Joe Chung CEO of Allurent says, that RIAs are best viewed as a more mature customer engagement strategy than most web sites currently offer. They draw the customer in and give them different touchpoints from which to learn more, buy more, and communicate with the retailer. In short: they engage. “An RIA experience will take a shopper beyond a simple web page and into a new type of interaction,” he says. “Retailers need to indentify the kinds of interactions they’re trying to encourage and even look at the mental states they want to provoke.”

Rogowski says RIAs need to be thought through as an overall customer experience strategy. Applying an RIA temporarily as a holiday season internet check-out, or some other kind of “one-off” usage will not work to improve the customer experience. It may even be seen by the customer as an aberration that interrupts their navigation. On the upside, says Rogowski, RIAs “offer a host of benefits over HTML applications such as streamlined processes, contextual content, and automatic error validation. But with the freedom of more powerful tools to enhance the user experience comes the responsibility of building applications that don’t frustrate users. Designers can compromise the benefits of rich interfaces when they hide content and navigation, turn navigation into a game, use excessive motion, and provide poor interactive cues.”
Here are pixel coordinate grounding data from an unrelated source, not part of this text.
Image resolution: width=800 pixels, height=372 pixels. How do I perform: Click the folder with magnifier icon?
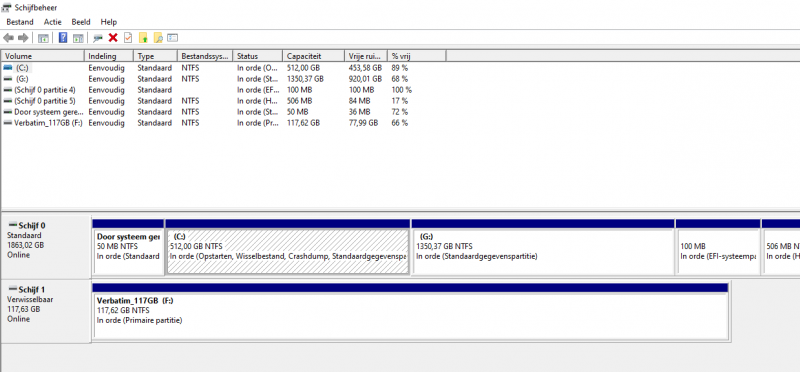click(x=158, y=38)
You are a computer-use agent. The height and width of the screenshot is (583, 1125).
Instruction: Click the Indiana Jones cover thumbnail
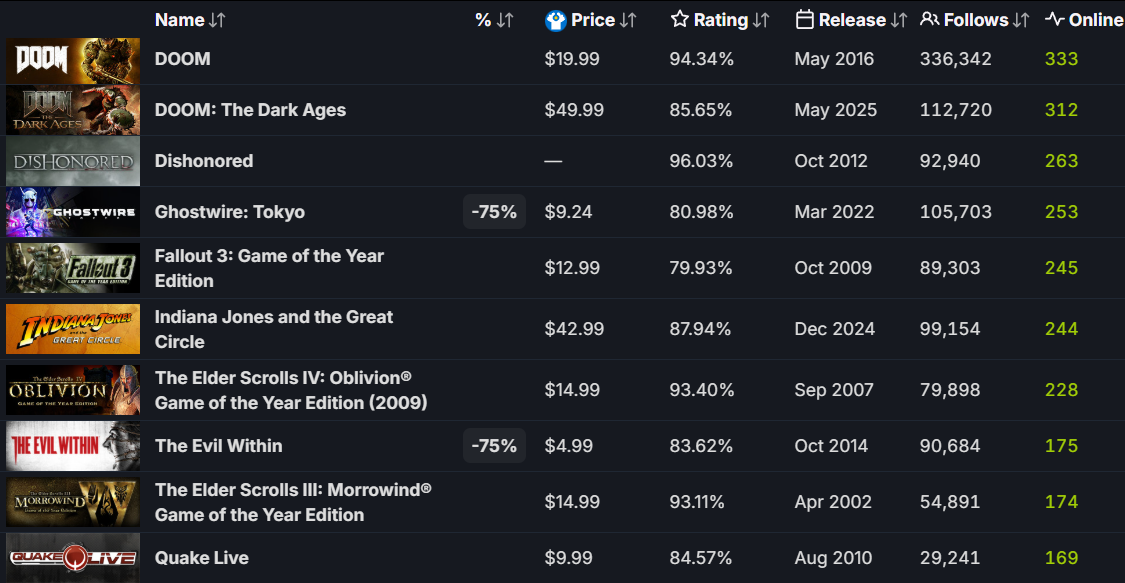tap(73, 329)
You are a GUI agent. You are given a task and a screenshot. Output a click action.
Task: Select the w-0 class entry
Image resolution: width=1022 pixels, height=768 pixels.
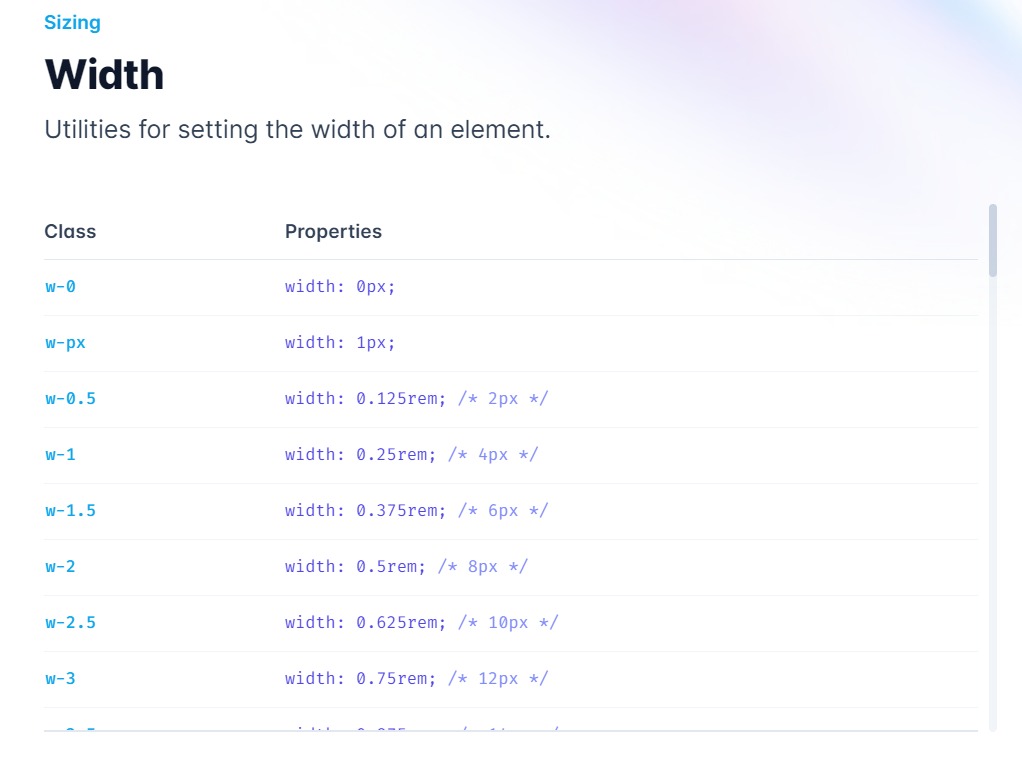(x=61, y=286)
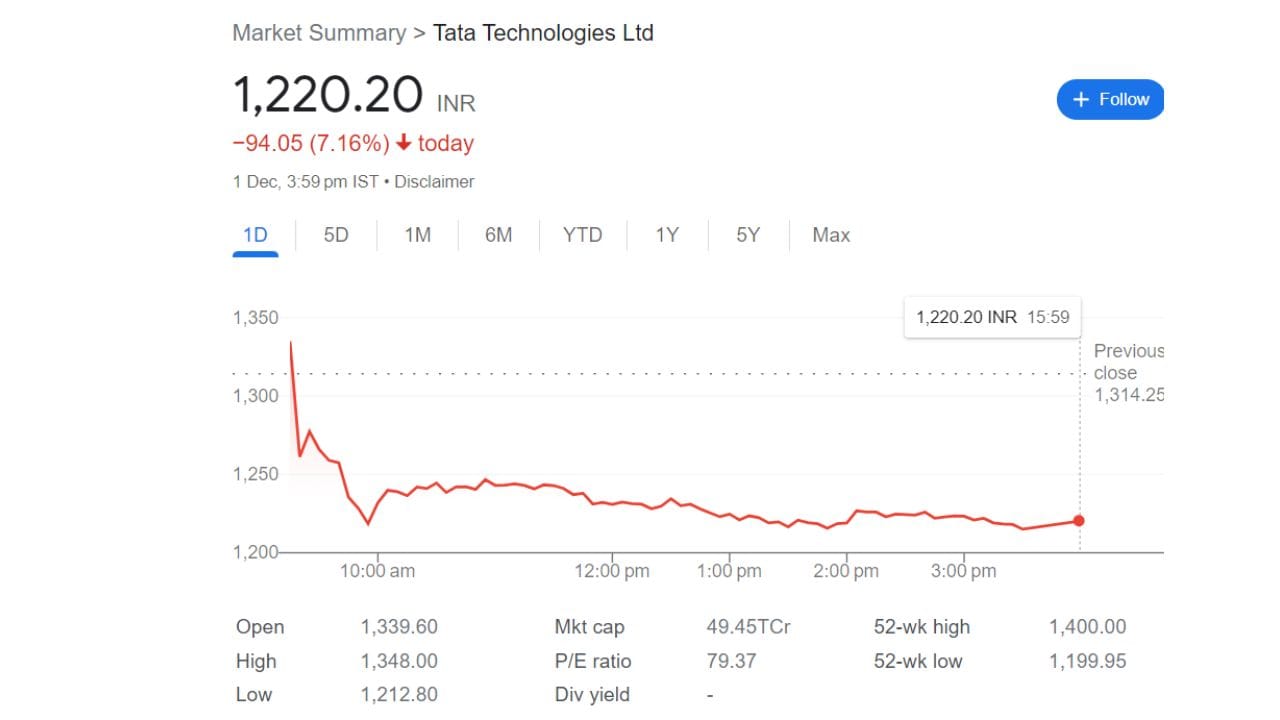Open the Market Summary link
Image resolution: width=1280 pixels, height=720 pixels.
319,33
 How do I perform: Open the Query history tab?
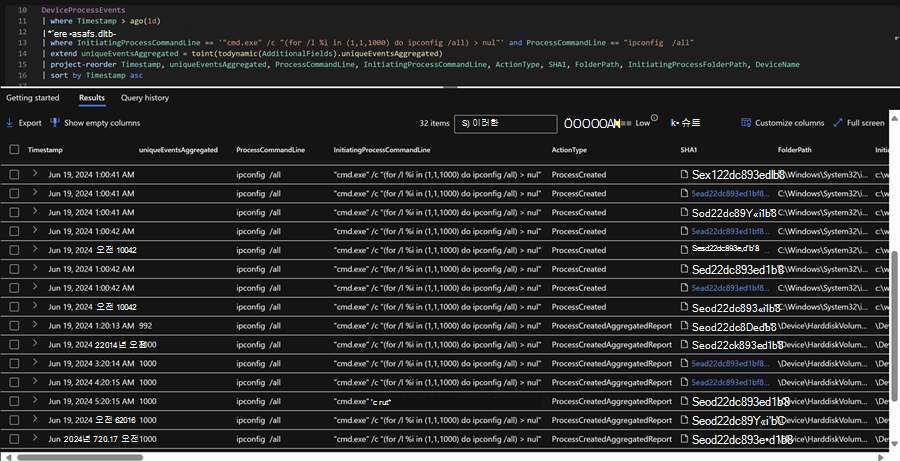[x=145, y=98]
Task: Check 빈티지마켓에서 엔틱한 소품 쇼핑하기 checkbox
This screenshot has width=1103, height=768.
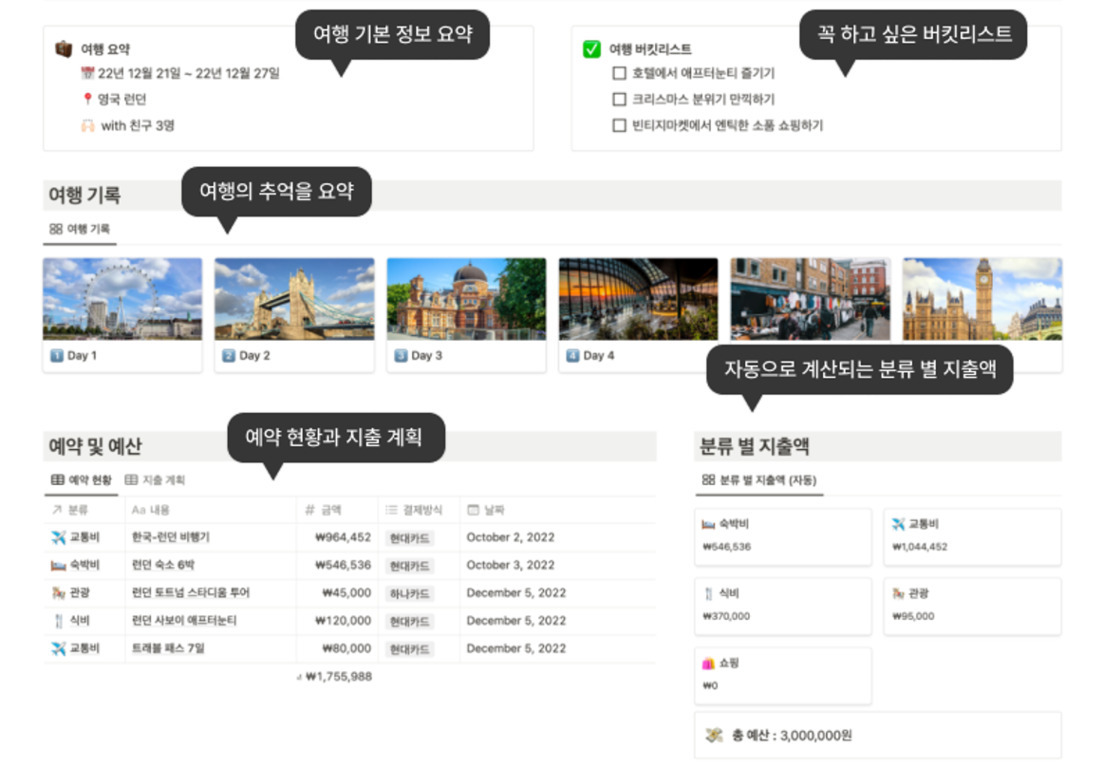Action: [619, 126]
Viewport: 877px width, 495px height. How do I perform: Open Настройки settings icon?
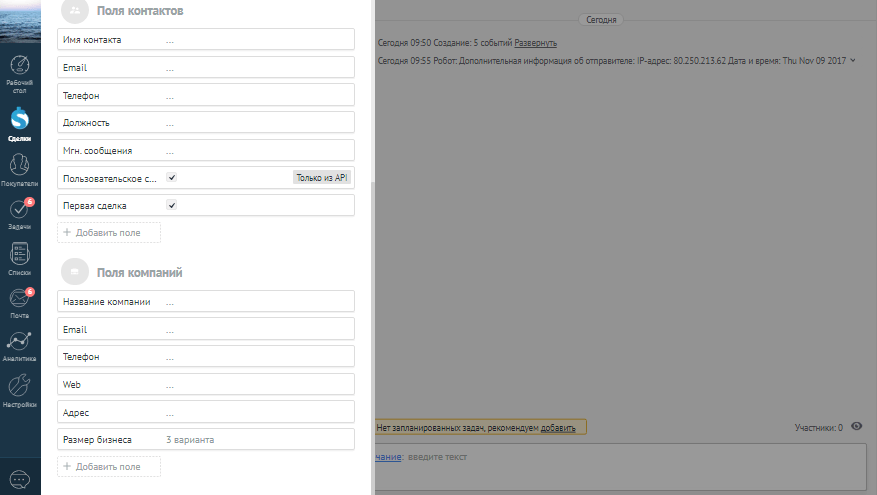coord(20,389)
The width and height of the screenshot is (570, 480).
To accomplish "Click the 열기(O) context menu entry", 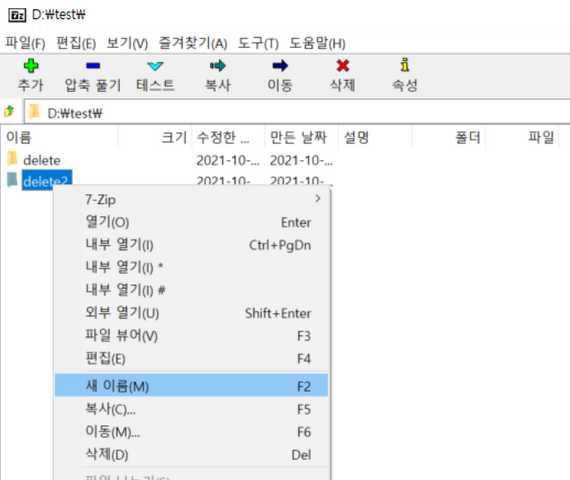I will 192,222.
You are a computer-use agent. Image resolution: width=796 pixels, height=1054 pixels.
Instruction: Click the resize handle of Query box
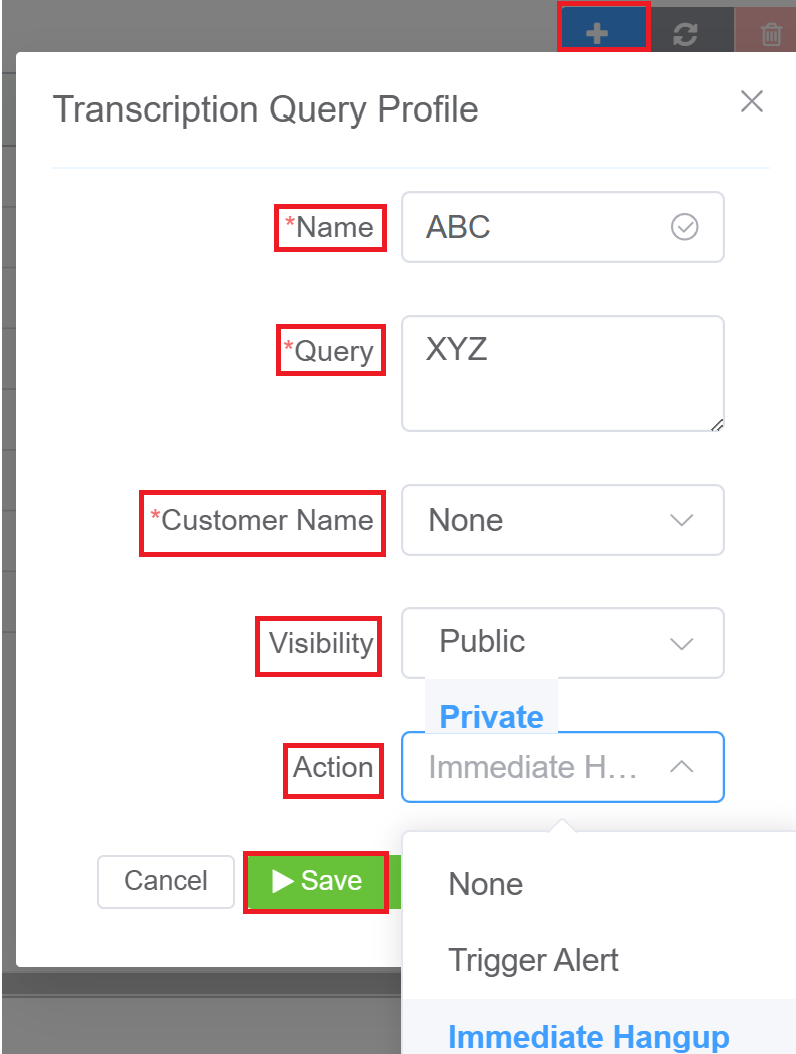pos(717,425)

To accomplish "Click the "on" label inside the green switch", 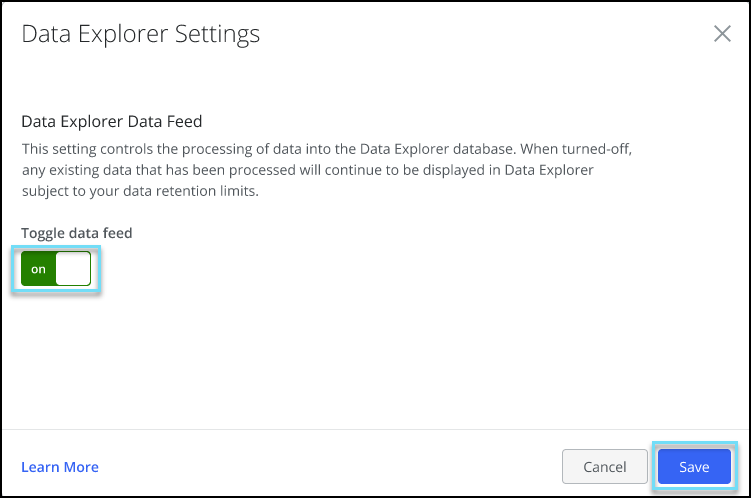I will 38,269.
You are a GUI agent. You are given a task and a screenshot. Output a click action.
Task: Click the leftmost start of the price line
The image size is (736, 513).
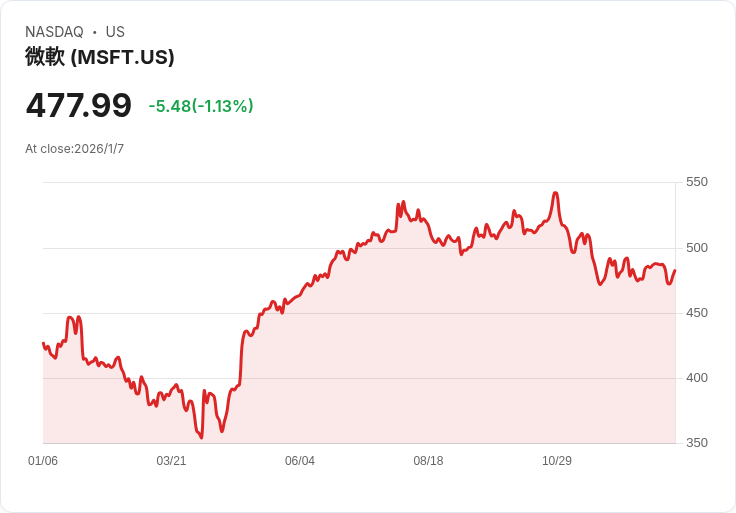click(x=43, y=343)
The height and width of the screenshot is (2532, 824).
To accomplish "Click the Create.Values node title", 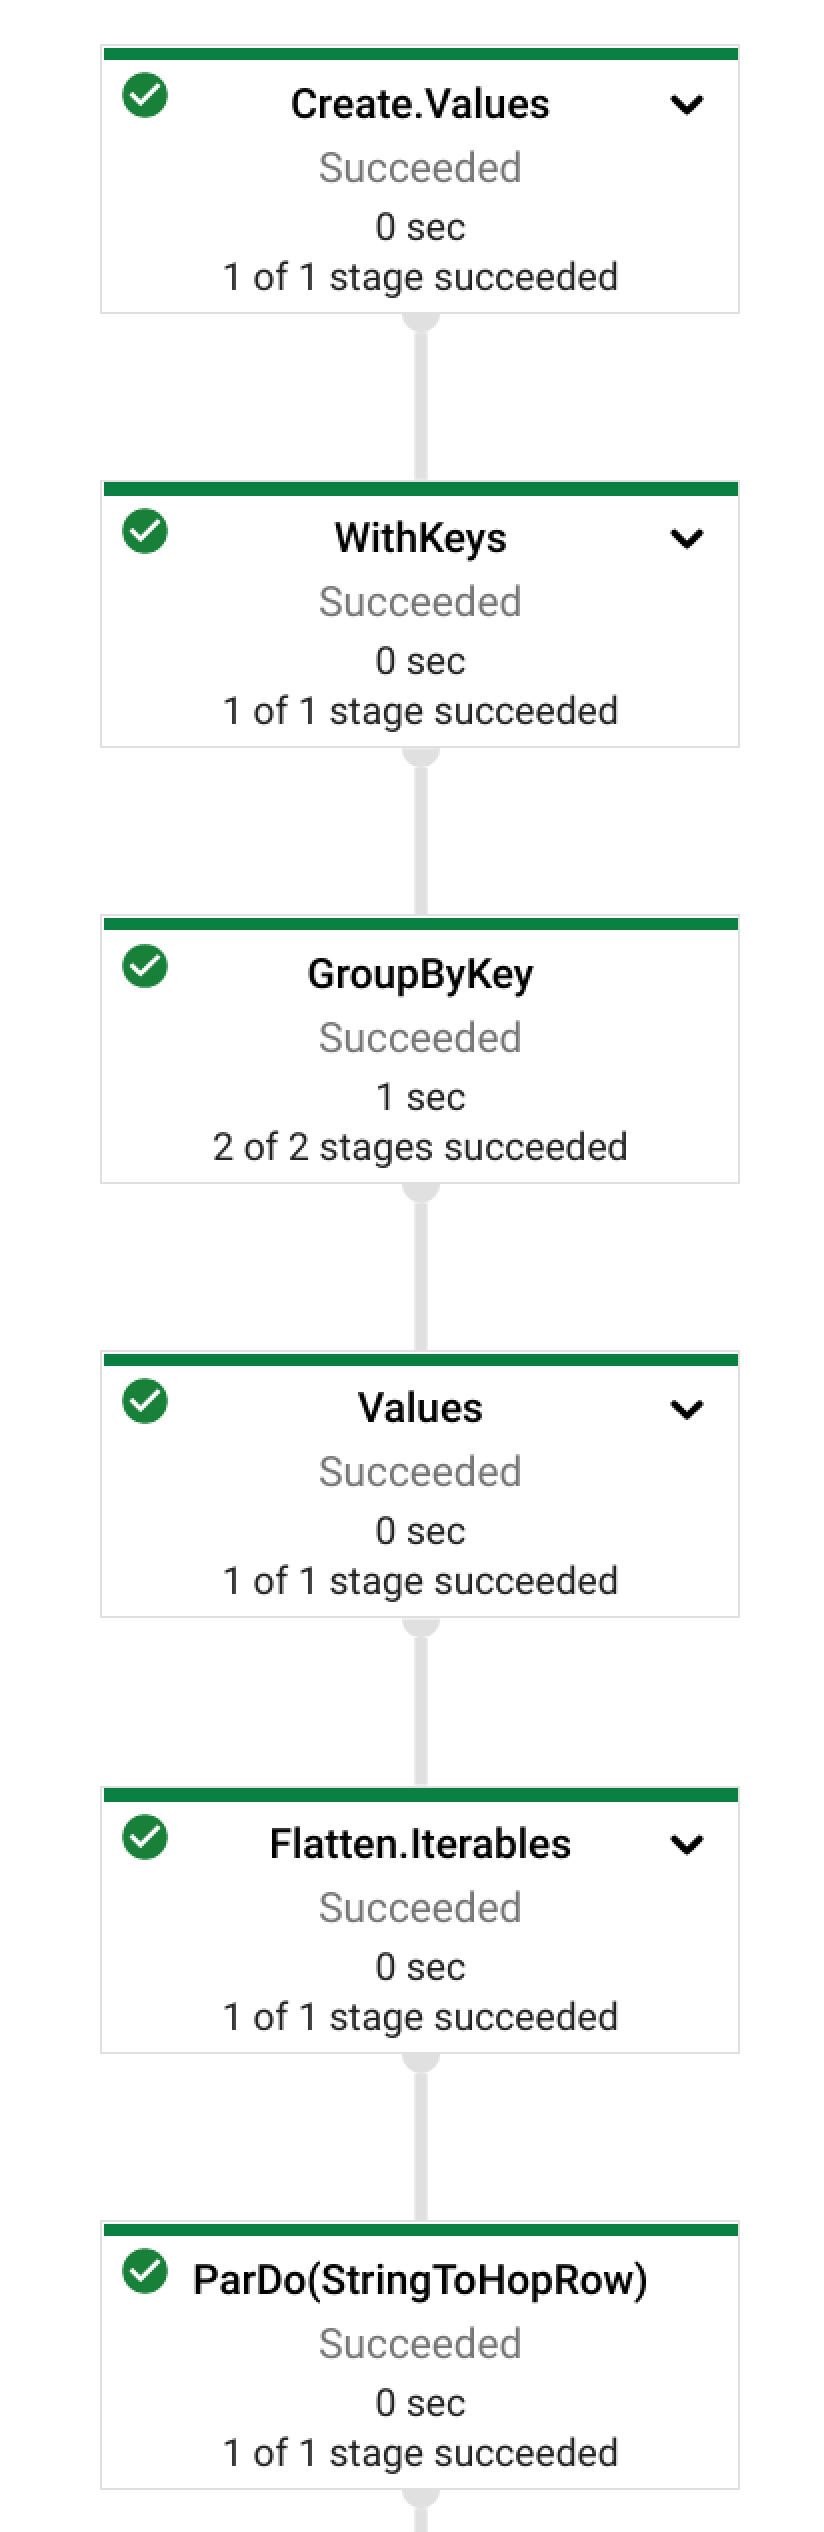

Allurent’s future direction is consistent with Chung’s engagement strategy. After its success with the checkout applications for Urban Outfitters and other retailers, Allurent is working with Endeca to implement RIAs for search engines. It is also developing RIAs for home pages.

That direction is also consistent with Rogowski’s view that RIAs are keys to customer experience and moments of truth. “Retailers do not need to develop an RIA strategy as such,” he says. “But they do need to look deeply at their customers and the tools that will enhance their experience.